Всей гурьбой они налагали на телегу и, подталкивая изо всех сил, вместе с Чайкой вывозили телегу из опасной низинки на пригорок, к воротам дома.

Но вообще говоря, непогожие осенние дни особенно не беспокоили ребят. Было даже весело нестись по дорожке в столовую под проливным дождём. А дорожка что? Дорожка была вполне хорошая и сухая. Только одна небольшая лужа перед крыльцом. Но всякую лужу легко перепрыгнуть или обойти, если не хочешь замочить ноги.
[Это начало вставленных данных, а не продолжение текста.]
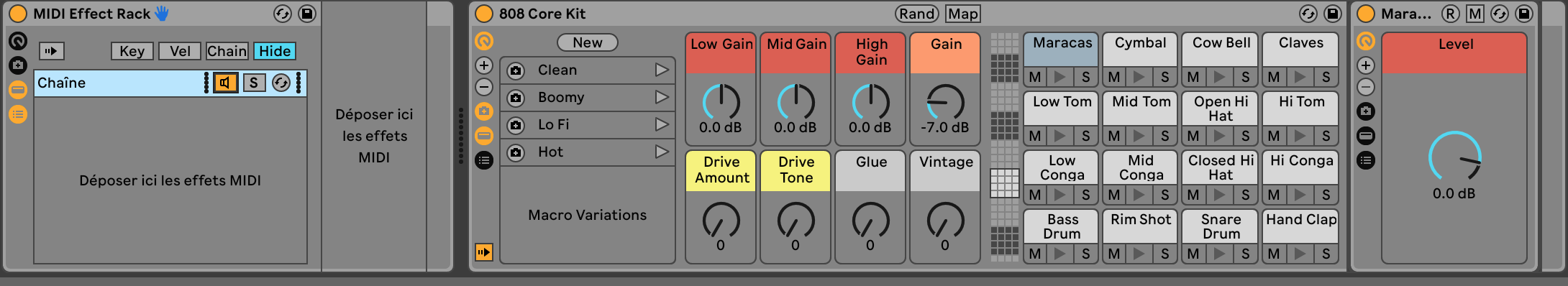Launch the Hot macro variation arrow
The image size is (1568, 286).
662,152
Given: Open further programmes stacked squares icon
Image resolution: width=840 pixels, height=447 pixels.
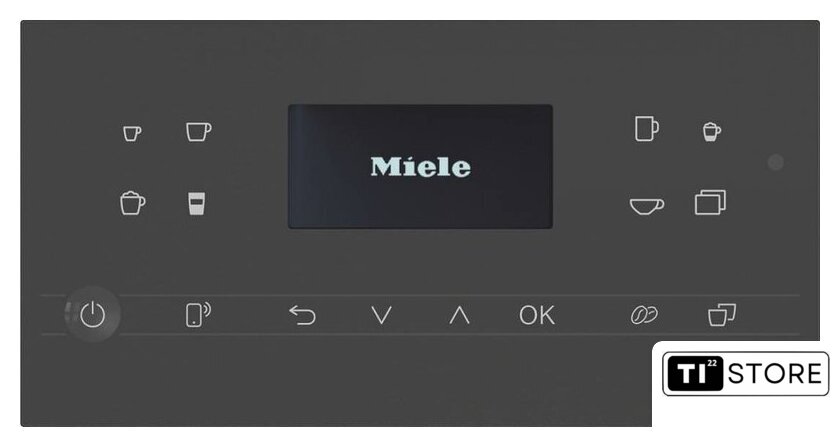Looking at the screenshot, I should [710, 203].
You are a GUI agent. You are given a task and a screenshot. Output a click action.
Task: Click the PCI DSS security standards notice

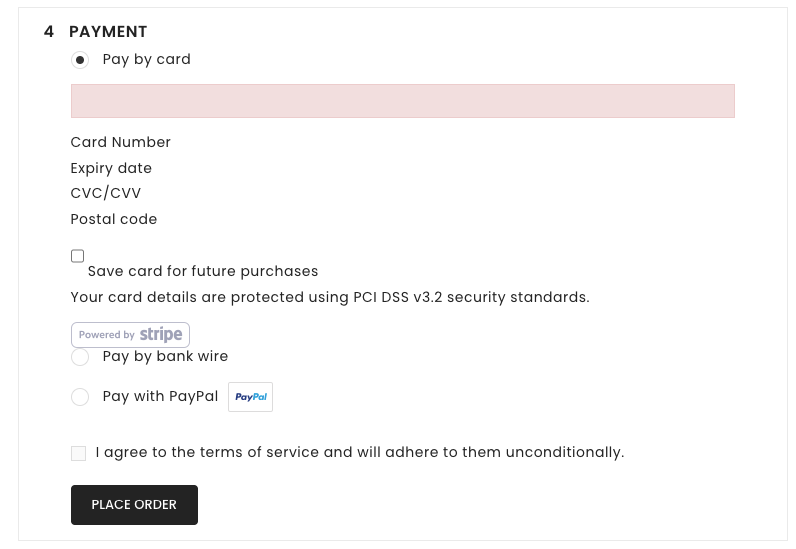330,297
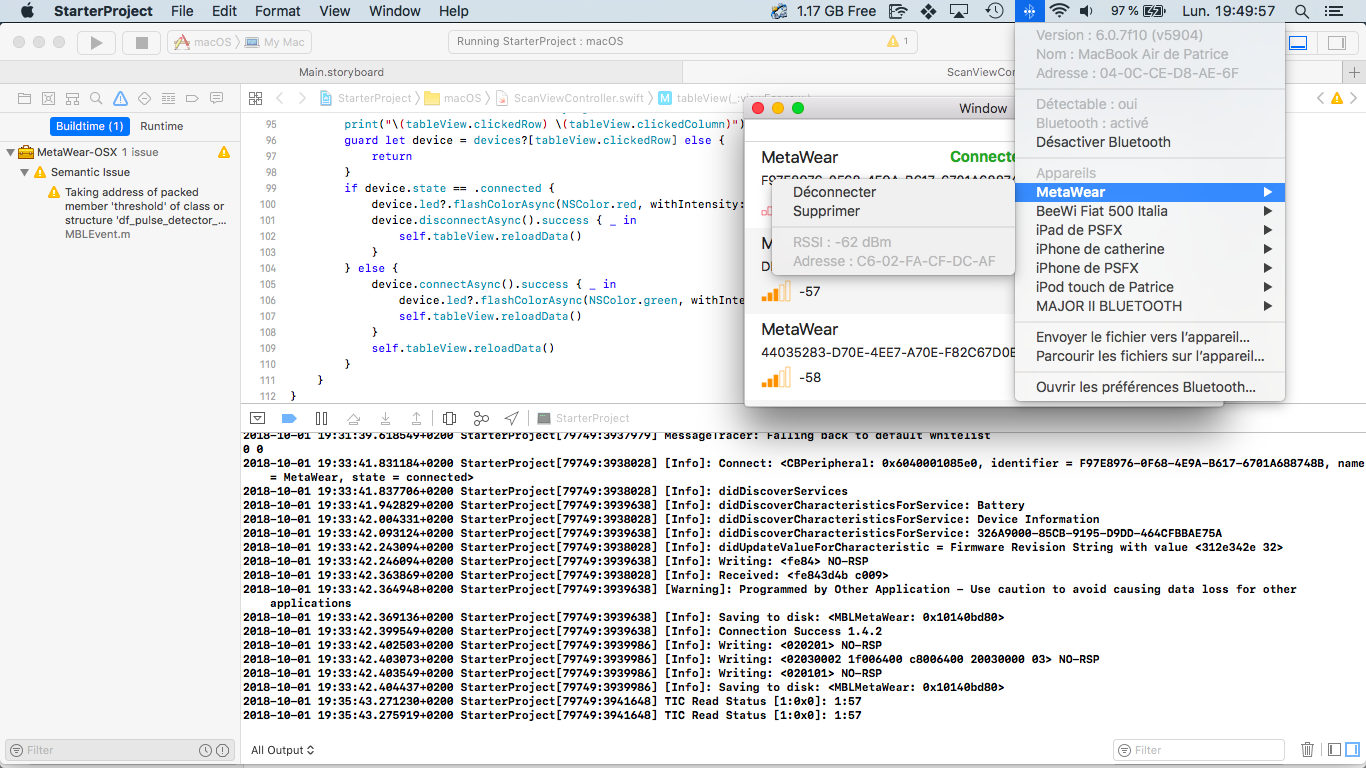Open the Main.storyboard editor tab
This screenshot has height=768, width=1366.
point(341,72)
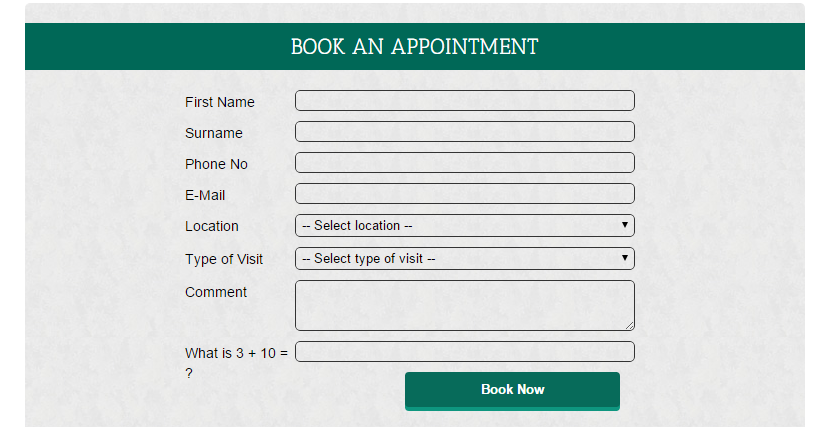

Тропинка в школу тоже была не очень грязная. Она вилась между низко скошенными щетинками травы. По этой щетинке можно было хорошенько повозить подошвы калош. Тогда калоши становились чистыми и блестящими, и школьная сторожиха не ругалась, что на белом полу прихожей остаются грязные следы.

Что касается деревенских ребят, которые приходили в школу издалека, то они все подвязывали к подошвам высокие деревянные чурочки. Когда они подходили к школьному крыльцу, они отвязывали чурочки, будто коньки от ботинок, и входили в школу с чистыми ногами.

Глава 28. Катя и Наташа

Но особенно хорошо было сидеть вечерком возле жарко натопленной печки, после того как приготовлены все школьные уроки и переделаны все работы на кухне, в столовой и во дворе.

За окном хлещет холодный осенний дождь, ветер громко стучит и бьётся в стекло, а в печке жарко трещат дрова, и вместе с огненными языками пламени куда-то ввысь, куда-то в таинственную темноту трубы взлетают блестящие, лёгкие золотые искры.

Пять печей выходили в коридор. Все пять топились из коридора. И возле каждой, освещённые розовым отблеском огня, пристраивались по вечерам ребята.

Здесь можно было и пошуметь, и поболтать, и посмеяться, и набегаться вволю, и поговорить о разных важных и интересных вещах.

Здесь висела огромная географическая карта Советского Союза, на которой ребята флажками отмечали линию фронта. Здесь висели стенная газета и номера "Пионерской правды". На специальной доске были прибиты списки дежурных по разным ежедневным работам. Одним словом, в длинные и тёмные осенние вечера коридор, освещённый неяркой керосиновой лампой и пламенем горящих дров, был самым любимым местом ребят.

В этот вечер дрова в печи полыхали особенно жарко. Дежурила Мила. Была её очередь топить все пять печей. А уж она по этой части была великой мастерицей. Она как-то по-особенному, клеткой, вроде колодезного сруба, укладывала в печи дрова и разжигала их сухой берёзовой корой. Дрова у неё разгорались необычайно быстро, и вся печь начинала гудеть от весёлого, горячего пламени. Высокие рыжие языки со всех сторон принимались лизать поленья, и прямо на глазах эти поленья превращались в чистое, сверкающее золото.

В этот вечер возле одной из печей собралась особенно большая компания. Сегодня старшие девочки решили во что бы то ни стало закончить вышивку кисетов для посылки на фронт. А старшие мальчики решили их подогнать и поэтому перетащили свою скамейку и табуретки к их печке и пристроились рядышком.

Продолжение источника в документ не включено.